Goodness. I am reviving the “Cult Movie of the Week” category for a minute based strictly on this film. I am also seeking out the book it’s based on, as well as the soundtrack. I was sucker-punched by Herbie Hancock’s future funk interpretation of a Spy/Espionage movie score. I was in love when I heard the cut that featured a bass guitar overdubbed in reverse!!!
The Chicago roots of the film run deep: from the setting (Chicago) to where the movie was shot (Gary, IN with a smattering of Chicago shots in the stew). They roots extend to the man behind the soundtrack (Hancock was born and raised in Chicago) and to the author (Sam Greenlee still lives on Chicago’s South Side).

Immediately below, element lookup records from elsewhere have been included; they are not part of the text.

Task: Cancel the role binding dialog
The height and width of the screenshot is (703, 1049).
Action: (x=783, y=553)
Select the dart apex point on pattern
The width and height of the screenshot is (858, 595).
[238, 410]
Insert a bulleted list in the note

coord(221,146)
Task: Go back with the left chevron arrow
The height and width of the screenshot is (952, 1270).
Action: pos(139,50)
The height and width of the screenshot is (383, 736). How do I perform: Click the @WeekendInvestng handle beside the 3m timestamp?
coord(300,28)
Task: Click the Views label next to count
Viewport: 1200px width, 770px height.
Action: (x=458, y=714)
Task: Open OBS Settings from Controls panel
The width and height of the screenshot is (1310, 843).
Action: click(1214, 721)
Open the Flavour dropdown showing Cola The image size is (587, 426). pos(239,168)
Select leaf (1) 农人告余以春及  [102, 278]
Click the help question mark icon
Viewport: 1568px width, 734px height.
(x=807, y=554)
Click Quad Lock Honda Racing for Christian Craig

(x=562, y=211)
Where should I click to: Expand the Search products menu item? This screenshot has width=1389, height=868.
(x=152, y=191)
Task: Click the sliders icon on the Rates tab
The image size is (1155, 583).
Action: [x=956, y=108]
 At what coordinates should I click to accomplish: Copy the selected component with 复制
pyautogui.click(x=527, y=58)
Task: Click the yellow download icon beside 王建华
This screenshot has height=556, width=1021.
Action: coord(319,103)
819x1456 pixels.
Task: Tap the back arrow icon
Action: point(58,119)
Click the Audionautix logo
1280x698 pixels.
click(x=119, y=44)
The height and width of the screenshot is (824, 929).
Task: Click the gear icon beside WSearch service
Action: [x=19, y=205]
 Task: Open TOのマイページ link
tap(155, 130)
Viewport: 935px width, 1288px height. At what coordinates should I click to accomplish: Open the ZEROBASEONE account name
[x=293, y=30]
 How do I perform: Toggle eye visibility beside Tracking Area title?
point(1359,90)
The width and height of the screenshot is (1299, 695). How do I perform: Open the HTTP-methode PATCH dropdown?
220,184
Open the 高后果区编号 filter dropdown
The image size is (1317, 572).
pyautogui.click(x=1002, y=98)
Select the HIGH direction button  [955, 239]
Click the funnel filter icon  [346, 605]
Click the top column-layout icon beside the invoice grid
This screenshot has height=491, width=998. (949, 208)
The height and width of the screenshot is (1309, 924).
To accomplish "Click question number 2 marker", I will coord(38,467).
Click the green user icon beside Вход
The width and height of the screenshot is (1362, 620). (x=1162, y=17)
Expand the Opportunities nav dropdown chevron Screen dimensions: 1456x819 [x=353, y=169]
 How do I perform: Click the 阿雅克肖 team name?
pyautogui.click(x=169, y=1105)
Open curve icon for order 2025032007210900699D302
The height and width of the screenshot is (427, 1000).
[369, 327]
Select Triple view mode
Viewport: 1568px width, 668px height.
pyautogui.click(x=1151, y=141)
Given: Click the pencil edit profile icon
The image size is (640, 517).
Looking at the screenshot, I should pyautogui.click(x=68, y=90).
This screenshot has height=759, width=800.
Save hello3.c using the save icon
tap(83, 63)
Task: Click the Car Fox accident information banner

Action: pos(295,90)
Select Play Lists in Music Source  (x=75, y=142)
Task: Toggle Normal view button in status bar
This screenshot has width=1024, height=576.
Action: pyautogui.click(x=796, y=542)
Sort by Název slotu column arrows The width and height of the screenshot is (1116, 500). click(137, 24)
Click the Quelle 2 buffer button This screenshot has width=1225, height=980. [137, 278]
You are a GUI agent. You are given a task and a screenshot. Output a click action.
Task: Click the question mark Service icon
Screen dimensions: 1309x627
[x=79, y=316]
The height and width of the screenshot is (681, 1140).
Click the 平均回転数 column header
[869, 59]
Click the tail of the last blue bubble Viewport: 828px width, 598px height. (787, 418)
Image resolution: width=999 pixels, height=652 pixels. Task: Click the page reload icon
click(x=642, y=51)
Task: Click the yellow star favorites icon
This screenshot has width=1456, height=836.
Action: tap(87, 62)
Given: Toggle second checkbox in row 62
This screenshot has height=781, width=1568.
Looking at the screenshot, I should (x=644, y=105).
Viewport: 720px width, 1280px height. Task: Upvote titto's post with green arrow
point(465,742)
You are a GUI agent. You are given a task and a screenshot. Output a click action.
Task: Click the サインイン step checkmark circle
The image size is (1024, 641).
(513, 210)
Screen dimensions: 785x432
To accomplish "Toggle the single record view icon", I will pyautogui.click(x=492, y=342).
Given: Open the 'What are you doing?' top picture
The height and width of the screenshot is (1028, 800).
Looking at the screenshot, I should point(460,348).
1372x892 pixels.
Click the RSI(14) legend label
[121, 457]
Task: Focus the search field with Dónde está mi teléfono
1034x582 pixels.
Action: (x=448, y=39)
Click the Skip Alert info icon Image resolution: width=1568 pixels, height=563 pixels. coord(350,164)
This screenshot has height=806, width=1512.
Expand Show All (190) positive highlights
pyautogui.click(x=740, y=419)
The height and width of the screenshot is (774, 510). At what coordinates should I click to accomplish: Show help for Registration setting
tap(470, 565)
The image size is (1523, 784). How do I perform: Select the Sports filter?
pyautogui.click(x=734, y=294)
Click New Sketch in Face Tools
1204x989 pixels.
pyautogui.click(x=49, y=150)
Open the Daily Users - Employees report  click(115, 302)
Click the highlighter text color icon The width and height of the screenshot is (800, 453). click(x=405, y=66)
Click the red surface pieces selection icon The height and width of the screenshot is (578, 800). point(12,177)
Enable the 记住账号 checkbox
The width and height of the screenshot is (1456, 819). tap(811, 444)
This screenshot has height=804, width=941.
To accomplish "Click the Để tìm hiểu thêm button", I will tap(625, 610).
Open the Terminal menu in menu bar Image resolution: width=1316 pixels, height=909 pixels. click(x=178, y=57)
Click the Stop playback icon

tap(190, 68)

Author Sam Greenlee’s novel (that the film is based on) was originally published in 1969. Based on the premise of a Social Worker turned lone Black CIA agent who goes rogue and ultimately trains a Chicago street gang to be an elite squad of guerrilla warriors dead-set on fighting for a Black Revolutionary War in America, the novel was difficult to get published in the mainstream press. So it’s no wonder that (according to Greenlee) although the film was shot locally, the City of Chicago did not okay it, so shots of the 63rd Street El had to be commandeered. Most everything else was shot across the Lake in Gary, Indiana (the city’s first Black Mayor was in office at the time).
The movie was directed by Ivan Dixon who, to me, is best known as the sigh-inducing male lead in the righteous 1964 movie “Nothing But a Man”. He also guest starred in two episodes of the original “Twilight Zone” that are both worth seeking out.
According to a recent article by Nina Metz in the Chicago Tribune:
“Shortly after it opened in theaters, the film vanished altogether — pulled by its distributor, some allege, bowing to pressure from the FBI. The narrative, about disciplined efforts to take down The Man through brain power and armed revolts, was intentionally controversial, and it doesn’t take a leap of the imagination to presume the film made those in certain corridors of power nervous enough to “disappear” the movie altogether.
For years it was only available on bootleg video. In 2004, the actor Tim Reid tracked down a remaining negative stored in a vault under a different name (“When they want to lose something, they lose it,” Reid told the Tribune at the time) and released it on DVD. It still remains largely unknown to the general public, an artifact from the blaxploitation era that defies most of the genre’s cliches.”
I love a good conspiracy theory every now and again. Jive on!